Duties of Solicitor General are laid out in Law Officers (Conditions of Service) Rules, 1987:
- To give advice to the Government of India upon such legal matters, and to perform such other duties of a legal character, as may from time to time, be referred or assigned to him by the Government of India.
- To appear, whenever required, in the Supreme Court or in any High Court on behalf of the Government of India in cases (including suits, writ petitions, appeal and other proceedings) in which the Government of India is concerned as a party or is otherwise interested;
- To represent the Government of India in any reference made by the President to the Supreme Court under Article 143 of the Constitution; and
- To discharge such other functions as are conferred on a Law Officer by or under the Constitution or any other Law for the time being in force.
As law officers represent the Government of India, there are certain restrictions which are put on their private practice. A law officer is not allowed to:
- Hold briefs in any court for any party except the Government of India or the government of a State.

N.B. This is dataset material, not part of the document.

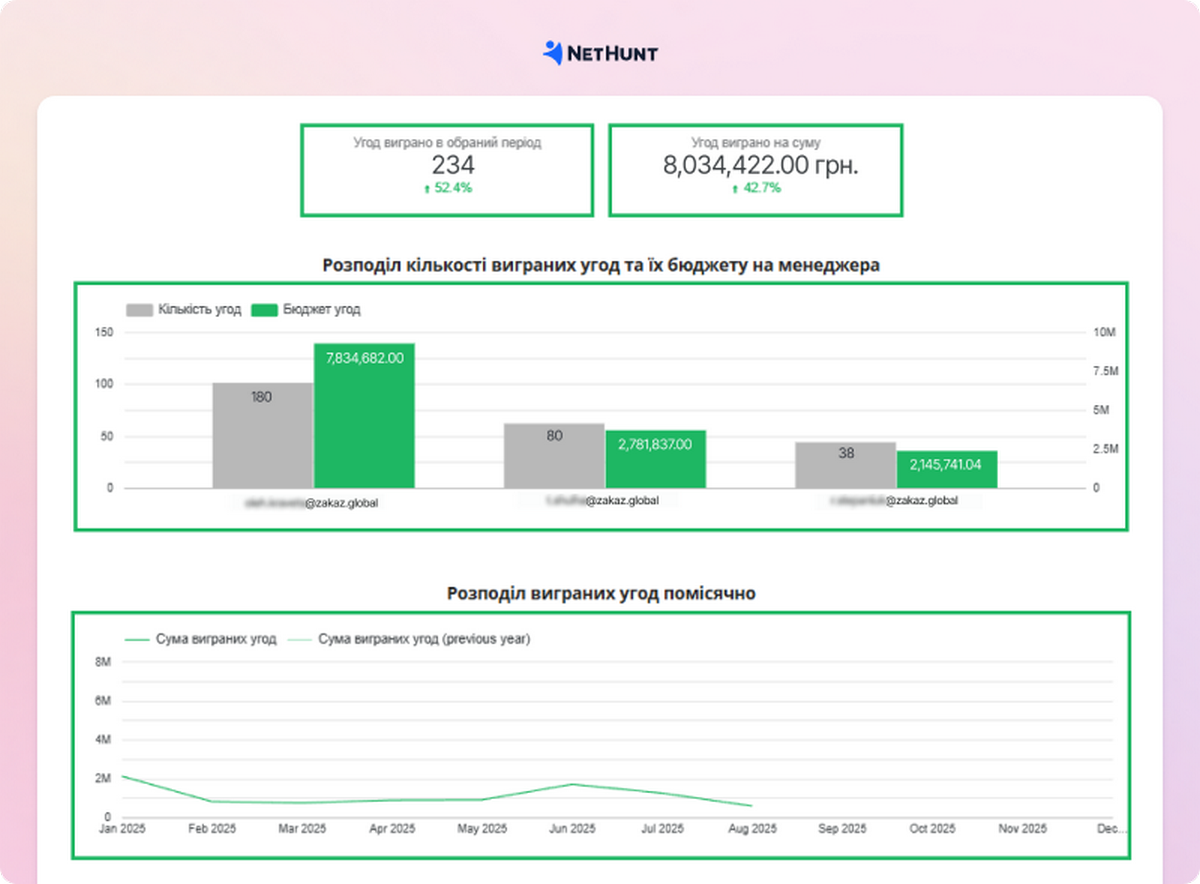Click the green bar labeled 7,834,682.00
The width and height of the screenshot is (1200, 884).
click(364, 420)
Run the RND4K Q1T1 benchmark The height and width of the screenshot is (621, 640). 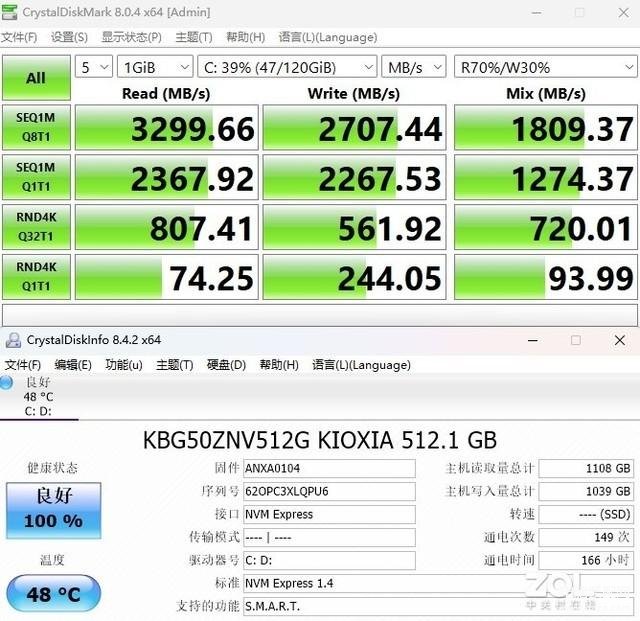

- Advice any party against the Government of India or a Public Sector Undertaking, or in cases in which he is likely to be called upon to advise, or appear for, the Government of India or a Public Sector Undertaking;
- Defend an accused person in a criminal prosecution, without the permission of the Government of India; or
- Accept appointment to any office in any company or corporation without the permission of the Government of India;
- Advise any Ministry or Department of Government of India or any statutory organisation.